Amazon has introduced a new option for publishers/authors — Kindle Direct Publishing Select. What is it?

KDP Select is a new option that features a $6 million annual fund dedicated to independent authors and publishers. If you choose to make a book exclusive to the Kindle Store for at least 90 days, the book is eligible to be included in the Kindle Owners’ Lending Library and you can earn a share of the fund based on how frequently the book is borrowed (click here to see how payments are calculated). In addition, by choosing KDP Select, you will have access to a new set of promotional tools, starting with the option to offer enrolled books free to readers for up to 5 days every 90 days. Authors and publishers can enroll a single title, their whole catalog or anything in between within KDP Select.

Basically, if you agree to have your eBook exclusive to the Kindle store, then it can be costly accessed by Kindle owners. You’ll then receive a part of Amazon’s funds based on how often the book is borrowed. Interestingly, this is as close as we have come to rewards based on reading (although borrowing does not necessarily equal reading and moreover books that get borrowed and returned quickly will get more than books that are borrowed and read!). But that is not the bit I want to focus on here.

Instead, why is Amazon requiring exclusivity? Part of the reason may be access to promotion but that could be something done separately. More critically, from Amazon’s perspective, exclusivity gets more eBooks on its platform that are unavailable elsewhere. One potential payoff from that is reduced competition but that is something that should surely concern us from a competition law/anti-trust perspective.

Imagine what happens if there isn’t exclusivity. Because of Amazon’s reward structure — encouraging you to have books borrowed from Amazon rather than purchased or borrowed somewhere else — you have ample incentive to restrict competing sales elsewhere if you want to maximise your Amazon returns. Of course, as a publisher, you might want something more balanced. In fact, a large publisher would want their books available for lending and also for sales through other channels. For smaller publishers or for less popular books, the loss of other distribution channels isn’t as much an issue. Seen in this light, perhaps exclusivity is Amazon’s way of excluding the larger publishers from their prize pool.

Thus, our concerns about exclusivity rest on what large publishers choose to do and whether Amazon extends exclusivity to them. Otherwise, I think this is best seen as a strategy to secure the long tail for Amazon. That may also be a long-term concern but it is harder to fit it into traditional competition law. It will be interesting to see if this features in the new US and European investigations into eBook pricing practices.
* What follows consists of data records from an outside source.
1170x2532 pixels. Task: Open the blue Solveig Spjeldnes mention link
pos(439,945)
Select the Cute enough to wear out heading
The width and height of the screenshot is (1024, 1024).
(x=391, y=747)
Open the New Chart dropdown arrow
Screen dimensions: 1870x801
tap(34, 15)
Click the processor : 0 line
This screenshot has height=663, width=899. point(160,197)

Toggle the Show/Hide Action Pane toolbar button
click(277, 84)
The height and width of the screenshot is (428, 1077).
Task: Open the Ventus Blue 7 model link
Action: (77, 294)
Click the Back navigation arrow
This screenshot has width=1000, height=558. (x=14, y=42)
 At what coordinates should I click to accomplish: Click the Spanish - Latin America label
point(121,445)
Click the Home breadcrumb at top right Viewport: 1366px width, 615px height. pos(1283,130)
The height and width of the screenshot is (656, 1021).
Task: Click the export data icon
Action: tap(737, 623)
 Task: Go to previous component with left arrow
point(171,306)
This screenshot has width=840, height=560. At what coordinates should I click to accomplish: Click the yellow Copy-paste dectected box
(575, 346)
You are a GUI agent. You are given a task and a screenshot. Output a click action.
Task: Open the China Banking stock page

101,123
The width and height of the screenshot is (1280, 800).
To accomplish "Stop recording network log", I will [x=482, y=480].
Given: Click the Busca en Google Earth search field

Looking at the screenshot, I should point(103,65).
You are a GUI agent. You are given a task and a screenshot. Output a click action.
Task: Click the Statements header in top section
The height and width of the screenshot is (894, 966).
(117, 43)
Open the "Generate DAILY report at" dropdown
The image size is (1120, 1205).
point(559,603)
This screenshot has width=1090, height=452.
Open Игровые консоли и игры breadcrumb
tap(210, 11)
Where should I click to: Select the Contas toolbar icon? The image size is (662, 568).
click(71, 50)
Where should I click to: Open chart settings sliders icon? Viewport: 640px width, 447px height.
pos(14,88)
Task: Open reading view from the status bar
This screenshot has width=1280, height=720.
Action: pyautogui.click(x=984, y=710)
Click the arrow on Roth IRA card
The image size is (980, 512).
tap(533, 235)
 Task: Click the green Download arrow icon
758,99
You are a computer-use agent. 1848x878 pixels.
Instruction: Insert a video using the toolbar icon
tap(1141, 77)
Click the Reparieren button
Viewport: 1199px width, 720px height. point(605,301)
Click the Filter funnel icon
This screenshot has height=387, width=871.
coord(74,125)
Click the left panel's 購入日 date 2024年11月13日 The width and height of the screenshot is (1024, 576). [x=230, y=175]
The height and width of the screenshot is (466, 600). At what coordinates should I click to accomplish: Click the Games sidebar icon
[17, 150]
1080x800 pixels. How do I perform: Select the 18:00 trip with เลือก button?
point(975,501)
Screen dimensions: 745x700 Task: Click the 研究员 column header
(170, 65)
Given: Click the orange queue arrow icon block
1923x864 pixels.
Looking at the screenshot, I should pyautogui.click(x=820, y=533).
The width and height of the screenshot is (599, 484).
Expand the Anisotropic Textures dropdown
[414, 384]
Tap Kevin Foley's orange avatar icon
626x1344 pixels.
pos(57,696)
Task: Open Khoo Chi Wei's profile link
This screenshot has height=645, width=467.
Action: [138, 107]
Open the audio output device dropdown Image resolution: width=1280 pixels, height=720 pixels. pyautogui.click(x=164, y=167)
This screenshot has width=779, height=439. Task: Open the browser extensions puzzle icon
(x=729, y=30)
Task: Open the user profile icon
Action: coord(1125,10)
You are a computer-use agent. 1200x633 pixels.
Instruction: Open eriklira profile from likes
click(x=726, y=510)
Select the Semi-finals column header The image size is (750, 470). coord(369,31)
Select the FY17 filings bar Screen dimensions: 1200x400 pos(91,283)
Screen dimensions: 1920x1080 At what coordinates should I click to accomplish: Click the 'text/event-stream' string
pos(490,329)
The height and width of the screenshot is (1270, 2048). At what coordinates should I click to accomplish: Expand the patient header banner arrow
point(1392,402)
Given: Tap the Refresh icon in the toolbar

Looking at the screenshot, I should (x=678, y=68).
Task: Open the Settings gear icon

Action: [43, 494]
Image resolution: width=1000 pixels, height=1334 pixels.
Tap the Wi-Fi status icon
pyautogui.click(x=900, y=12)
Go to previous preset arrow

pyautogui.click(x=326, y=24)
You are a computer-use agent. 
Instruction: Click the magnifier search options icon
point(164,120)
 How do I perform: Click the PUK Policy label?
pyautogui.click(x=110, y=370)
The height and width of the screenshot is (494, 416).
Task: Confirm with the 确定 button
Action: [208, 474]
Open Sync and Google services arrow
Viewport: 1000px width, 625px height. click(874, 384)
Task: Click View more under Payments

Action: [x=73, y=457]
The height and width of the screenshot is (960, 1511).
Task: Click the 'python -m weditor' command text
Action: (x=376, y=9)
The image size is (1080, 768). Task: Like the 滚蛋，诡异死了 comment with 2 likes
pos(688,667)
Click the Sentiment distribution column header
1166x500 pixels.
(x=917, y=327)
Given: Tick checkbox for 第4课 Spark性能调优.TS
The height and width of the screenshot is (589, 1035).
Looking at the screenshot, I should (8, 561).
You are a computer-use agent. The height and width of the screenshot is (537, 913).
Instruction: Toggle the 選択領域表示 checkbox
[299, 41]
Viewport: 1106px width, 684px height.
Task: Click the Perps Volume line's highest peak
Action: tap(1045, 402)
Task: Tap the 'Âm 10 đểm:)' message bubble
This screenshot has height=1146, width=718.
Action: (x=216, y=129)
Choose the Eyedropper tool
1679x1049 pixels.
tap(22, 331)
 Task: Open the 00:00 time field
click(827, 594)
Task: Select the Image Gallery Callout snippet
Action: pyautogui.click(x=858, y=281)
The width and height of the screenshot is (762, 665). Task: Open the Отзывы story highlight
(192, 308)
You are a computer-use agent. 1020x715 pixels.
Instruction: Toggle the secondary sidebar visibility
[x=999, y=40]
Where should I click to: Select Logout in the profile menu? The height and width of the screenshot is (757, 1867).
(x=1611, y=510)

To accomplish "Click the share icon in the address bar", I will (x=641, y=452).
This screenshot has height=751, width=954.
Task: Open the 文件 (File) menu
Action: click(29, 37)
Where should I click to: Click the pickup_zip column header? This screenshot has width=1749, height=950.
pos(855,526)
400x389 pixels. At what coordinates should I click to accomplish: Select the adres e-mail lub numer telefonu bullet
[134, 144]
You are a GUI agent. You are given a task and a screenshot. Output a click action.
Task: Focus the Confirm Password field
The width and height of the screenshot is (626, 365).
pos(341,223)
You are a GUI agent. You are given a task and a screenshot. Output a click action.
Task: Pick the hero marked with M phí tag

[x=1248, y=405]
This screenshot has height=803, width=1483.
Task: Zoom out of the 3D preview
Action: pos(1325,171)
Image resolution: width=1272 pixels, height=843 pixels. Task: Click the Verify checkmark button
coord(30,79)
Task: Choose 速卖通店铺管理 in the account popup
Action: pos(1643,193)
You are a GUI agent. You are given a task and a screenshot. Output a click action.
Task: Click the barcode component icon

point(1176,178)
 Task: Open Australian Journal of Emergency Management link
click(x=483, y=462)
3 Responses to Amazon’s new exclusivity drive

  1. Jake Lopata says:

    This is an interesting idea, by being exclusive it funnels traffic to their website. Its great for unknown writers, but for someone who is well known; I would like to know who makes out better in the end, the author or Amazon, or maybe both (I don’t know how likely that is).

  2. Anonymous says:

    If Amazon offered these terms, minus the exclusivity, would the promotional activities put those authors in violation of the “most favored” clauses of other e-book publishers?